My life as a cell-phone holdout

For the last two decades, I have spent 83% of my waking hours enjoying the freedom of not owning a cellphone, 5% feeling smug about it, 2% in situations in which a phone would have been awfully convenient and 10% fielding incredulous questions. The first is always: How do you do your job? (I’m not the junior blacksmith at the Renaissance Faire; I’m a managing director at a private-equity firm.) I explain that my colleagues are very tolerant, the firm provides me with all of the latest communication tools (computer, telephone, Post-its) right at my desk, and accomplishing my daily tasks without a smartphone is not beyond human capability. Indeed, people lived this way back at the Dawn of Civilization, circa 1992…

I know that cellphones have their uses. But it was hardly a difficult choice to sacrifice their utility in an attempt to make more room for thought. I don’t walk around most days musing about ways to “live deep and suck out all the marrow of life.” I walk around most likely musing about sandwiches. But I cannot help but dwell on Thoreau’s most famous words as both a hope and a warning: “I went to the woods because I wished to live deliberately, to front only the essential facts of life, and see if I could not learn what I had to teach, and not, when I came to die, discover that I had not lived.”
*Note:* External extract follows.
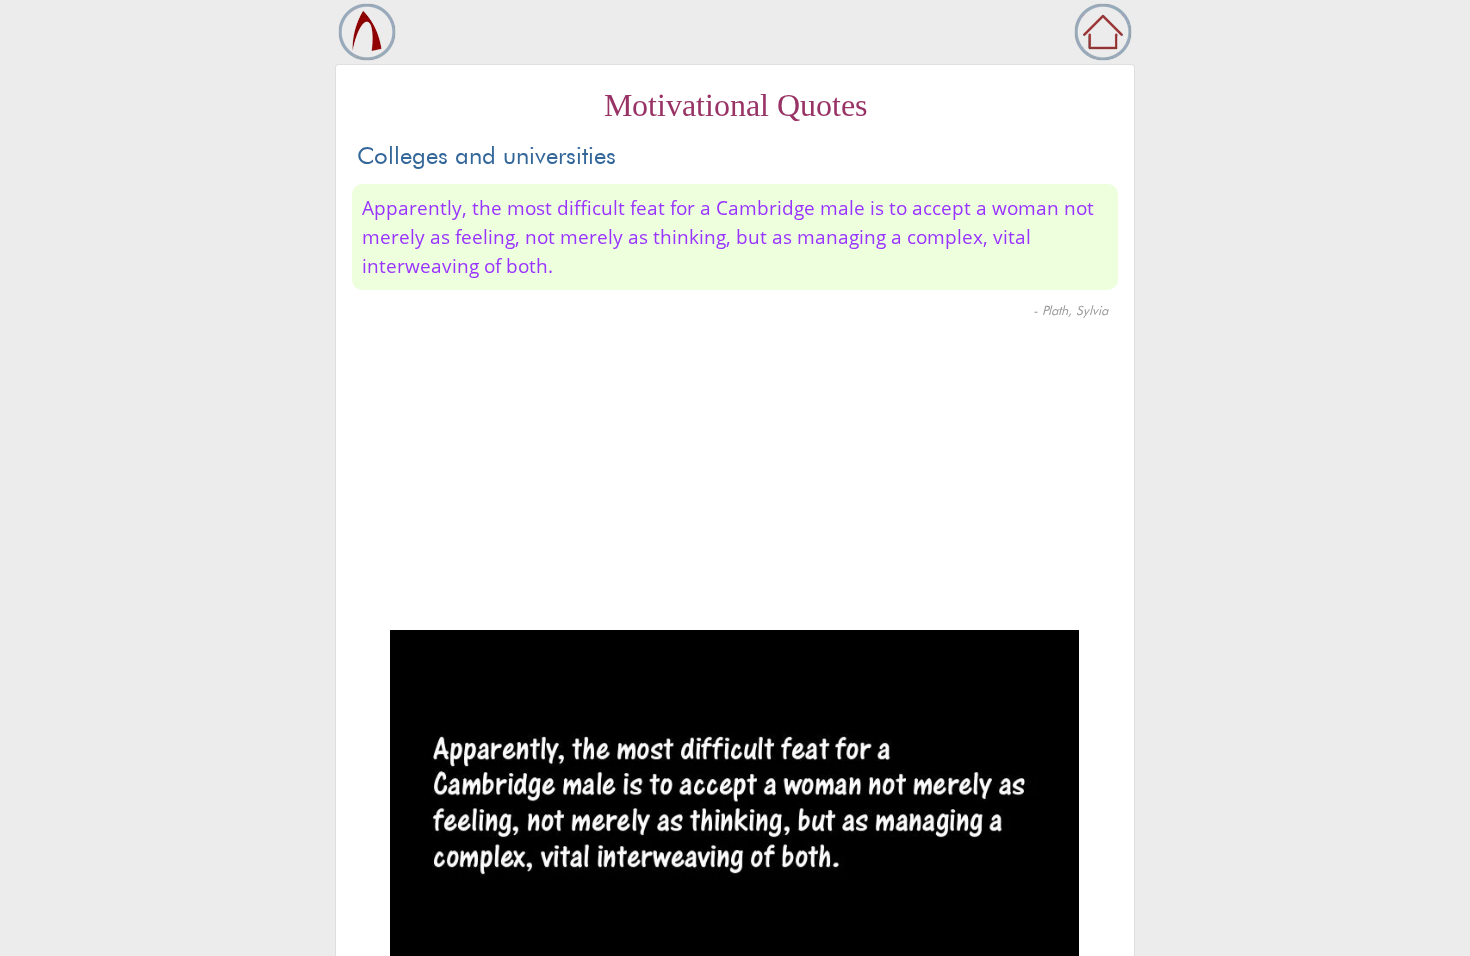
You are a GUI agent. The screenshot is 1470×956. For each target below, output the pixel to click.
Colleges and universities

I hope that I have a few more years left before I come to die, but I have gotten incalculable pleasure from not owning a cellphone, even if I never did make it, as Thoreau did, to the woods. But in a few weeks, I will buy a phone. I am scared. I am afraid of losing a small part of my identity, goodbye to No-Phone Gary, cousin to Dial-Up Dave, wherever you are. I’m afraid of becoming rude, of placing my phone faceup on a restaurant table, or playing “Words with Friends” at a funeral because the deceased did, after all, like words and have friends.